Exercise task —
Please write out, word for word, the lines below, starting with the one that contains "Task: Open the Azure portal hamburger menu" and continuing through the final line.

====== The data

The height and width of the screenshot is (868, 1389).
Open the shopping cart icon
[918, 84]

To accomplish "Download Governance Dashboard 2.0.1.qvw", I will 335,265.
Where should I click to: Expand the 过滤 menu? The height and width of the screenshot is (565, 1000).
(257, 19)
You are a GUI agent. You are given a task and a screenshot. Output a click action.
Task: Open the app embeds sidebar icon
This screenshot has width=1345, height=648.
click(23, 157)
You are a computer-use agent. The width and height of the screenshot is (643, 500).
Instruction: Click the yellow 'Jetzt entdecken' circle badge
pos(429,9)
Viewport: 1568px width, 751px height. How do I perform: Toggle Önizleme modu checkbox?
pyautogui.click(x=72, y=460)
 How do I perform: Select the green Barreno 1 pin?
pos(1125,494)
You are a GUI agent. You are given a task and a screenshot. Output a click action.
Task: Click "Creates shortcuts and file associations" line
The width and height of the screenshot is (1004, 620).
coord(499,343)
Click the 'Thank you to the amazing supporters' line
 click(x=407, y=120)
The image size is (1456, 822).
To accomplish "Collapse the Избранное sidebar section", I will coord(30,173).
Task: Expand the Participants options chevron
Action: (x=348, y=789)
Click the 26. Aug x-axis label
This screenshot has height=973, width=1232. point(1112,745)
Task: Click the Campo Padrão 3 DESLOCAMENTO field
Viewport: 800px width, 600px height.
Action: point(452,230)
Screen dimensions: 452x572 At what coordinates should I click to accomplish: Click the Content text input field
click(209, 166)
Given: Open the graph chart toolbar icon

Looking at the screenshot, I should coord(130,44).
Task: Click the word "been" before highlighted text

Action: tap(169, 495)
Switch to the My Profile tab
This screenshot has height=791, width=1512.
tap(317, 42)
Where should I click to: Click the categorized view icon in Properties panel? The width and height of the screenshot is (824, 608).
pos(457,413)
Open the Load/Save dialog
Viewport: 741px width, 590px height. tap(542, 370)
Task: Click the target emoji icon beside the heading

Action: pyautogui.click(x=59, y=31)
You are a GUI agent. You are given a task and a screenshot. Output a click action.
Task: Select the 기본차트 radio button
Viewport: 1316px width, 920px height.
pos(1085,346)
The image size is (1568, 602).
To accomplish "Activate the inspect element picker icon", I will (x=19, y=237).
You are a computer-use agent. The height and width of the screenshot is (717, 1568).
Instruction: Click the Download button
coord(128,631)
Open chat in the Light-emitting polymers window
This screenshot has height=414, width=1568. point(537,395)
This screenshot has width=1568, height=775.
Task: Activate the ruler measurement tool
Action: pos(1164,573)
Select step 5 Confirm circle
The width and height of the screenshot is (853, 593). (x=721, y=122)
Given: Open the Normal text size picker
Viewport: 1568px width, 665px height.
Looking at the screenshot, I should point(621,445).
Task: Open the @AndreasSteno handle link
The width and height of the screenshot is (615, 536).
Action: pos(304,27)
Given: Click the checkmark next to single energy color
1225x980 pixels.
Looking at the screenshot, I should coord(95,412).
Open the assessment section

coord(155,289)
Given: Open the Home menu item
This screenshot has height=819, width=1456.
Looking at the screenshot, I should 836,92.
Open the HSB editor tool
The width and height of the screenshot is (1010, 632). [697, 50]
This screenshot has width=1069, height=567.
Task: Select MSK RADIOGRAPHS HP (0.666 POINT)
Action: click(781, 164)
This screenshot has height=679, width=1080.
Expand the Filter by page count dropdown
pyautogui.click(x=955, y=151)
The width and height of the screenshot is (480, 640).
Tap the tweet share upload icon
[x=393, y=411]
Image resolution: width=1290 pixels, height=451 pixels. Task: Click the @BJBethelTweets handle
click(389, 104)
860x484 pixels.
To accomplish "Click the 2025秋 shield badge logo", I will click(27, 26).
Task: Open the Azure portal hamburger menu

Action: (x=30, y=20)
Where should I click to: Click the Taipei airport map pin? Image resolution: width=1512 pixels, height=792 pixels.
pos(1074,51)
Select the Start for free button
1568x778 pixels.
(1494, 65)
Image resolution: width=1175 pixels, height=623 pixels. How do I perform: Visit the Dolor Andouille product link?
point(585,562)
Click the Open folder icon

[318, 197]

============

Response to the task —
Task: Open the Azure portal hamburger menu

Action: (x=30, y=20)
Where should I click to: Click the Taipei airport map pin? Image resolution: width=1512 pixels, height=792 pixels.
pos(1074,51)
Select the Start for free button
1568x778 pixels.
(1494, 65)
Image resolution: width=1175 pixels, height=623 pixels. How do I perform: Visit the Dolor Andouille product link?
point(585,562)
Click the Open folder icon

[318, 197]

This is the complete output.